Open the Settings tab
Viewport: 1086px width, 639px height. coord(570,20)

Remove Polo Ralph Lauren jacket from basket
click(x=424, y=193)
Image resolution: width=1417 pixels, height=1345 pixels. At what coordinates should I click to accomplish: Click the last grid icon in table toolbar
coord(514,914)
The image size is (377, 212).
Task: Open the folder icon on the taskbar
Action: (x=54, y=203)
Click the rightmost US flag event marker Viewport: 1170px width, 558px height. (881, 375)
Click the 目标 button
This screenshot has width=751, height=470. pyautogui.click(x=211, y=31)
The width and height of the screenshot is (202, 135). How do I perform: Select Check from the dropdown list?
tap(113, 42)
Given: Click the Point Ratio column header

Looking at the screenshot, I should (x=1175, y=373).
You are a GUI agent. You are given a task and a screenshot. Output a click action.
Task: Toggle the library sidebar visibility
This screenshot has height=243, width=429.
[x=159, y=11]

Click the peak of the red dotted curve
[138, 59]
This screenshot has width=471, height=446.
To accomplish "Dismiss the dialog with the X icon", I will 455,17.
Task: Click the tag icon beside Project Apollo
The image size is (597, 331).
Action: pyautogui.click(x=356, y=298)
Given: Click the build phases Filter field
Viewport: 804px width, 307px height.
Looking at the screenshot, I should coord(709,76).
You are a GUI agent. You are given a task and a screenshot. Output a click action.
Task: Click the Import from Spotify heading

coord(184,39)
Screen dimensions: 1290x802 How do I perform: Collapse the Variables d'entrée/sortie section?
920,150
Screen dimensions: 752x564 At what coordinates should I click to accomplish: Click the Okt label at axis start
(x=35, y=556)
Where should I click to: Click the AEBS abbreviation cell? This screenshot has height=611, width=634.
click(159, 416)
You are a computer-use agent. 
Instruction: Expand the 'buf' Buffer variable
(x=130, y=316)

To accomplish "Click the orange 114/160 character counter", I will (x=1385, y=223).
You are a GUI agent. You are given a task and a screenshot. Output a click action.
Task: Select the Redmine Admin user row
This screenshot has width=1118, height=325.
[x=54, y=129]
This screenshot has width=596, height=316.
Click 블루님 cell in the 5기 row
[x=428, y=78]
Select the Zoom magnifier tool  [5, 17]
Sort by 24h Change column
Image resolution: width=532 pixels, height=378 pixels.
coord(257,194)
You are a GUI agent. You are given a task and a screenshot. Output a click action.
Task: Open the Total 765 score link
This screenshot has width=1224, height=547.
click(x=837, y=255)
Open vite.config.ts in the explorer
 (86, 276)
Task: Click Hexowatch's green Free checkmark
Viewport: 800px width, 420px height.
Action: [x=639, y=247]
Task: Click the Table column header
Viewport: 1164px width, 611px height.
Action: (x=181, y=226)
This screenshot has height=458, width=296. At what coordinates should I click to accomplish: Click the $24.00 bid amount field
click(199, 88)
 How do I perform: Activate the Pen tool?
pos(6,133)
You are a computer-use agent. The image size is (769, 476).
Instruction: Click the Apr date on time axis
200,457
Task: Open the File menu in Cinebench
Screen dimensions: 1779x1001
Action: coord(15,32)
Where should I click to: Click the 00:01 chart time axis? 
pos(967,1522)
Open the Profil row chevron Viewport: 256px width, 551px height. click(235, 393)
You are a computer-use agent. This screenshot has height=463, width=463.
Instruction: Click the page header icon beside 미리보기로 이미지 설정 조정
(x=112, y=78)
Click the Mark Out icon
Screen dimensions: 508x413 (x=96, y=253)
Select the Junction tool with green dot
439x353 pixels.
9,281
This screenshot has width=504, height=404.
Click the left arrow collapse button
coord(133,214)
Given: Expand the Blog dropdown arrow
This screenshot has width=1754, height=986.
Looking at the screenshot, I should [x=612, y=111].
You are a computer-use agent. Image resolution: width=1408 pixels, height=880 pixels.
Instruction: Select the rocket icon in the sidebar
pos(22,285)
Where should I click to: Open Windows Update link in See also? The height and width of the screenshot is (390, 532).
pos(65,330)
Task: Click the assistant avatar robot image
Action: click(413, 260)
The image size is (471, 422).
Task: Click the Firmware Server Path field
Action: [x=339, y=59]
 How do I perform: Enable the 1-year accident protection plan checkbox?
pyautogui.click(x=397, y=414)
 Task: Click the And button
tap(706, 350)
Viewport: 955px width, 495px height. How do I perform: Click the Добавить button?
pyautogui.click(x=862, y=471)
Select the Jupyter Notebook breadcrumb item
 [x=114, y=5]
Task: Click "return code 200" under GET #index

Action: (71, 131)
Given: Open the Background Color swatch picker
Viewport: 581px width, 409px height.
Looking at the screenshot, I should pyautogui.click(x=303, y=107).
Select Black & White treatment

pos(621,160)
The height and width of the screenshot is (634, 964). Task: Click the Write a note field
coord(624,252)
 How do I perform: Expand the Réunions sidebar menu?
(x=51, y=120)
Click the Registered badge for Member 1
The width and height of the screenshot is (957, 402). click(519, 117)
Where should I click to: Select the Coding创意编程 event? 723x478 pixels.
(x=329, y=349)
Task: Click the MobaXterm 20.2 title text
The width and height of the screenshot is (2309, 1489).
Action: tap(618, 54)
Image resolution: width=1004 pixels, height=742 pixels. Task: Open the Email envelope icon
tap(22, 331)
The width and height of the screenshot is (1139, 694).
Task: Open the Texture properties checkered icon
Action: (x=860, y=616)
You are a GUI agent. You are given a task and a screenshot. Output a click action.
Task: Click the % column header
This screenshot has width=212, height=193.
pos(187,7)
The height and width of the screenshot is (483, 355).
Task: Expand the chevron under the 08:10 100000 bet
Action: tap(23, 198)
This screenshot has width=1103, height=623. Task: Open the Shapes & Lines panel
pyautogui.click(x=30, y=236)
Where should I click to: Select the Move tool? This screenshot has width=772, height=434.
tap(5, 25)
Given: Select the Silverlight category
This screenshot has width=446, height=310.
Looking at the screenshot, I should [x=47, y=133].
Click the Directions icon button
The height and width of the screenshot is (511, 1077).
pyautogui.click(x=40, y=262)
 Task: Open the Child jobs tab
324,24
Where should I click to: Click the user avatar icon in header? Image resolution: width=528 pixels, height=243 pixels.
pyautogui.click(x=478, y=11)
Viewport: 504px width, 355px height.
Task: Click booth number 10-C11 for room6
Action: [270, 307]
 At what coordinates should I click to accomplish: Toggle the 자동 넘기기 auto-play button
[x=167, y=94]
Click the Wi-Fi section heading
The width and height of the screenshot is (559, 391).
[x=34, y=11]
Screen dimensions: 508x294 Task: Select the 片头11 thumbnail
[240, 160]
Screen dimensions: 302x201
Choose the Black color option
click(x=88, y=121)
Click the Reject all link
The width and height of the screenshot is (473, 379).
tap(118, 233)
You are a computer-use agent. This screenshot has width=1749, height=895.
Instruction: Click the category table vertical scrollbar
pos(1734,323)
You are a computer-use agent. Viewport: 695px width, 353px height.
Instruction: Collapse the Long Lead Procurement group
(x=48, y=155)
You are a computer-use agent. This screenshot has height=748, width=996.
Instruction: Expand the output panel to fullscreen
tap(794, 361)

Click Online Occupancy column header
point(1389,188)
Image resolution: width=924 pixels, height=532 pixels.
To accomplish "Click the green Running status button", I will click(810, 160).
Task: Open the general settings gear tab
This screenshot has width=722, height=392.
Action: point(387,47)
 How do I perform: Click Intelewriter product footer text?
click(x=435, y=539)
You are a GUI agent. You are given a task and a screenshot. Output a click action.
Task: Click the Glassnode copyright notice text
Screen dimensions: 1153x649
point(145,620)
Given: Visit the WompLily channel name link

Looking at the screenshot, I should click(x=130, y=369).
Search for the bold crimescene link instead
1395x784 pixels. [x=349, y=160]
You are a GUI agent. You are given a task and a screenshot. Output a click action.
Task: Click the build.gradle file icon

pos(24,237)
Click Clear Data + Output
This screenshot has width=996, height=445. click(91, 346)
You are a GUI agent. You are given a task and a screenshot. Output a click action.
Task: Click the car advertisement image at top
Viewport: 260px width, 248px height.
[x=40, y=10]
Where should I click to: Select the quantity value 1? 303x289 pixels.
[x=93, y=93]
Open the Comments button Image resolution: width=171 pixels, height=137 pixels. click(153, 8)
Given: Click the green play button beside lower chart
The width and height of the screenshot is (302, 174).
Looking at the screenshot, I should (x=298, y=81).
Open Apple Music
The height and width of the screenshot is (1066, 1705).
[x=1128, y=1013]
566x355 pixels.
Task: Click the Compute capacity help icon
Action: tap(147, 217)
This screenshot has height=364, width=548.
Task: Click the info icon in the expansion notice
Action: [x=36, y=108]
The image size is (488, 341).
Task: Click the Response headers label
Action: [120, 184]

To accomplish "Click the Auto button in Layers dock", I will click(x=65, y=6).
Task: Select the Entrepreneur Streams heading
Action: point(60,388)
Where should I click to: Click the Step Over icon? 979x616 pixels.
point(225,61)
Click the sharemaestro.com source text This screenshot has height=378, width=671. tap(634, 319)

####

* Written request
Render the listing from the line containing "Screen dimensions: 752x564" through the line containing "(x=130, y=316)", both included, as a Markdown table with the columns No. and Entry. Number each row and omit blank lines.

* Full output
| No. | Entry |
|---|---|
| 1 | Screen dimensions: 752x564 At what coordinates should I click to accomplish: Click the Okt label at axis start |
| 2 | (x=35, y=556) |
| 3 | Where should I click to: Click the AEBS abbreviation cell? This screenshot has height=611, width=634. |
| 4 | click(159, 416) |
| 5 | You are a computer-use agent.  |
| 6 | Instruction: Expand the 'buf' Buffer variable |
| 7 | (x=130, y=316) |